Sourced from Next City
Cully, a neighborhood in Northeast Portland, is among the most ethnically diverse in Oregon. It is also marked by poverty, rapid gentrification, and inequitable access to quality public infrastructure. Many green infrastructure project teams flounder when trying to couple social justice with their environmental goals, but in Cully green infrastructure provision is linked explicitly with wealth building and anti-displacement goals through a coalition called Living Cully.
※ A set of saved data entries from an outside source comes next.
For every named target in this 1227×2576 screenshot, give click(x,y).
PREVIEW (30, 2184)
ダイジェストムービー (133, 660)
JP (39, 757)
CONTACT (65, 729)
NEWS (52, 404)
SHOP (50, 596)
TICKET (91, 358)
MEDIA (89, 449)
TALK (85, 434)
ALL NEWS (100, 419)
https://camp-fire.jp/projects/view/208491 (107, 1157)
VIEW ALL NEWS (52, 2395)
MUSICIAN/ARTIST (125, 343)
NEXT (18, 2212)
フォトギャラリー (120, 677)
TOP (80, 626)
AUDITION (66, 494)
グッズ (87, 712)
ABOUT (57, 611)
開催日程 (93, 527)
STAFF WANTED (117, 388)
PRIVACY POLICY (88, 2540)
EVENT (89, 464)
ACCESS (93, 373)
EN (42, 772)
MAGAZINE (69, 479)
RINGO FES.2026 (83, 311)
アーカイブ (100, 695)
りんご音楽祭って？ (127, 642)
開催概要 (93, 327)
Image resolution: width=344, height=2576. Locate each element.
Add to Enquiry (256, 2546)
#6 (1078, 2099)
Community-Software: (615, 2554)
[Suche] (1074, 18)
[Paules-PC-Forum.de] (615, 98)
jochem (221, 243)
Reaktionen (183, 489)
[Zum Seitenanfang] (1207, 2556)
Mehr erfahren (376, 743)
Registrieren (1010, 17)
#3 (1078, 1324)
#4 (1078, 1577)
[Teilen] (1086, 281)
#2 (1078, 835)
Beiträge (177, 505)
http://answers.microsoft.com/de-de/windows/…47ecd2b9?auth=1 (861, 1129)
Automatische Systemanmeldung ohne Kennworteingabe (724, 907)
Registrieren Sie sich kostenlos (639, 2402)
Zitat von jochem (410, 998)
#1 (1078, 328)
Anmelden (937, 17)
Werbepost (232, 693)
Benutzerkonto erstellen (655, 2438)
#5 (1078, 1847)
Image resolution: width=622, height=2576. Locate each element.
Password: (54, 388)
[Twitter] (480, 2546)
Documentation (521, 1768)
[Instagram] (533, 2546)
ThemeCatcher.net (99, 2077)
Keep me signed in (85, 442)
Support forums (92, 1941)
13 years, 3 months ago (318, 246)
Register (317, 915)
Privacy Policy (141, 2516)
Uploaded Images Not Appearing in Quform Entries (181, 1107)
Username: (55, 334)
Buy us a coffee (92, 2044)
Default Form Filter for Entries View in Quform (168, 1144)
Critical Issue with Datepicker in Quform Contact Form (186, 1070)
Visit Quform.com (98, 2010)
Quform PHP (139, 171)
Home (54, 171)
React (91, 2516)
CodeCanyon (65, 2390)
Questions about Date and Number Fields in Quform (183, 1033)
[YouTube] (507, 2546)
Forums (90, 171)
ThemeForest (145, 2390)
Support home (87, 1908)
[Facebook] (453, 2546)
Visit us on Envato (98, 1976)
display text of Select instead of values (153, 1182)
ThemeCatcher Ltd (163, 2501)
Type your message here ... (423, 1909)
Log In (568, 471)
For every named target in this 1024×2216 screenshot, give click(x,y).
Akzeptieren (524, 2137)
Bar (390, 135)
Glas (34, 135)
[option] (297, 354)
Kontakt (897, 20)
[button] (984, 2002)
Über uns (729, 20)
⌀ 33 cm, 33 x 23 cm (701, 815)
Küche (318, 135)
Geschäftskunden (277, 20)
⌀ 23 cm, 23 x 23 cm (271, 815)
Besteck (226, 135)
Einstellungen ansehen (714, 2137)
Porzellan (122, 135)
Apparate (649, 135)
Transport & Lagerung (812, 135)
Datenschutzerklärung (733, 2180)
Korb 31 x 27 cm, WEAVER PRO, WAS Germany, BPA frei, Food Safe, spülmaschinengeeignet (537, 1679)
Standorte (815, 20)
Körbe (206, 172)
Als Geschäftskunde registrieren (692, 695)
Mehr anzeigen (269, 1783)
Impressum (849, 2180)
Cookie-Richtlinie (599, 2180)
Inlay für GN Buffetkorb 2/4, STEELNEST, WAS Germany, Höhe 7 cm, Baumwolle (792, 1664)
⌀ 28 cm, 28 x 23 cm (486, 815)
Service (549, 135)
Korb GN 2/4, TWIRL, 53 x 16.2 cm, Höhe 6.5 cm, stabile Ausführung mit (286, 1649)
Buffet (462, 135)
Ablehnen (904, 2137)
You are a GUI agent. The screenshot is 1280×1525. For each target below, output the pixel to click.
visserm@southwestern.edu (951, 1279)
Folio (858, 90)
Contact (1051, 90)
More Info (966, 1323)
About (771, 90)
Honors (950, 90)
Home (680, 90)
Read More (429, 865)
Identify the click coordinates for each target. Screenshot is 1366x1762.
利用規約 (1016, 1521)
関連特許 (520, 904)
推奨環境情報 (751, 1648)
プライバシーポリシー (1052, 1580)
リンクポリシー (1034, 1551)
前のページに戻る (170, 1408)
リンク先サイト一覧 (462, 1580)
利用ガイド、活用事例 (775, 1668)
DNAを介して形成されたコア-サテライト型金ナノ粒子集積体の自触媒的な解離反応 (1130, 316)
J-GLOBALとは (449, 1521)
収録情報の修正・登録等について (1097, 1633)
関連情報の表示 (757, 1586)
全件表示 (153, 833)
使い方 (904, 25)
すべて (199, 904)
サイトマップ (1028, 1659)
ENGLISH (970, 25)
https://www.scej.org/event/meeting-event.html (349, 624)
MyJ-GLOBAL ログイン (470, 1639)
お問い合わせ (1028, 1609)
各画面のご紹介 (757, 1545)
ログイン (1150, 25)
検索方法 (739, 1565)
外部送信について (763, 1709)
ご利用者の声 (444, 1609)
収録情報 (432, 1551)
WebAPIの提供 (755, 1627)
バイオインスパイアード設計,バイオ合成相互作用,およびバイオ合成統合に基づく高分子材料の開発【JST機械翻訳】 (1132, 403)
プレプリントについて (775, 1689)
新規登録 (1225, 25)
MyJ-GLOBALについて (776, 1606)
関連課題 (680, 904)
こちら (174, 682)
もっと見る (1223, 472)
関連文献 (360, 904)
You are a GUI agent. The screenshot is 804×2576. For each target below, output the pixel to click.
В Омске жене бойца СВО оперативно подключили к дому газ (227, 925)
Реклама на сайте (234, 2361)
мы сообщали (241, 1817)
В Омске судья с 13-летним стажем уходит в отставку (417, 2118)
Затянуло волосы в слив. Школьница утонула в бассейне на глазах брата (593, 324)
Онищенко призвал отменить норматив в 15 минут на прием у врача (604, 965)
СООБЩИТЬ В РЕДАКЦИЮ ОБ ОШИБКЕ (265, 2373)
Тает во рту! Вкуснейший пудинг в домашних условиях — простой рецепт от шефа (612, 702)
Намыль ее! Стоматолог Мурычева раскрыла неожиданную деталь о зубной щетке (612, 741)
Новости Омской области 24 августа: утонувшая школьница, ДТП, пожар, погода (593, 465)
Living Cully is the brainchild of Verde, a community-based nonprofit with a mission to “build environmental wealth through Social Enterprise, Outreach, and Advocacy.” Using the momentum and resources in Portland’s EcoDistrict approach, but focused on grassroots, resident leadership to drive urban change, Living Cully is now a robust network of community organizations and resident leaders all working in concert to build local resident capacity, improve local infrastructure, and fight the forces of displacement those improvements might otherwise bring. One of the most powerful parts of the strategies employed by Verde and its partners was their use of resident-driven wayfinding and green infrastructure as a part of a larger antipoverty strategy.
Cully suffers from a lack of safe, high-quality infrastructure — with flooding streets, limited sidewalks, poor street lighting, and few high-quality parks. But adding these civic amenities would likely spur resident displacement if a thoughtful plan was not in place. Verde deputy director Tony DeFalco describes the Living Cully vision:
We define green infrastructure around community wealth. If you have nice streets and nice trees, these things produce both economic and health benefits. … We are interested in how this publicly owned infrastructure can increase equity if we advocate for it as a community, if we are able to influence the delivery of the assets. And that is really important, because often what happens is you get a new street, or a new park, and there is no corollary activity around having affordable housing nearby or hiring people from the community to perform the construction.
Living Cully invests in local residents through leadership development and job training that allow lower-income residents to contribute to positive change in their communities, while also building their own capacity to stay as revitalization occurs. Early “signature projects” included gaining the development rights to transform a brownfield into the community’s vision for a public park, and installing a set of wayfinding signs crafted by the community to highlight their community walks and biking programs. The wayfinding project also helped the community in their effort to convince governmental agencies of the need for better pedestrian and bike infrastructure.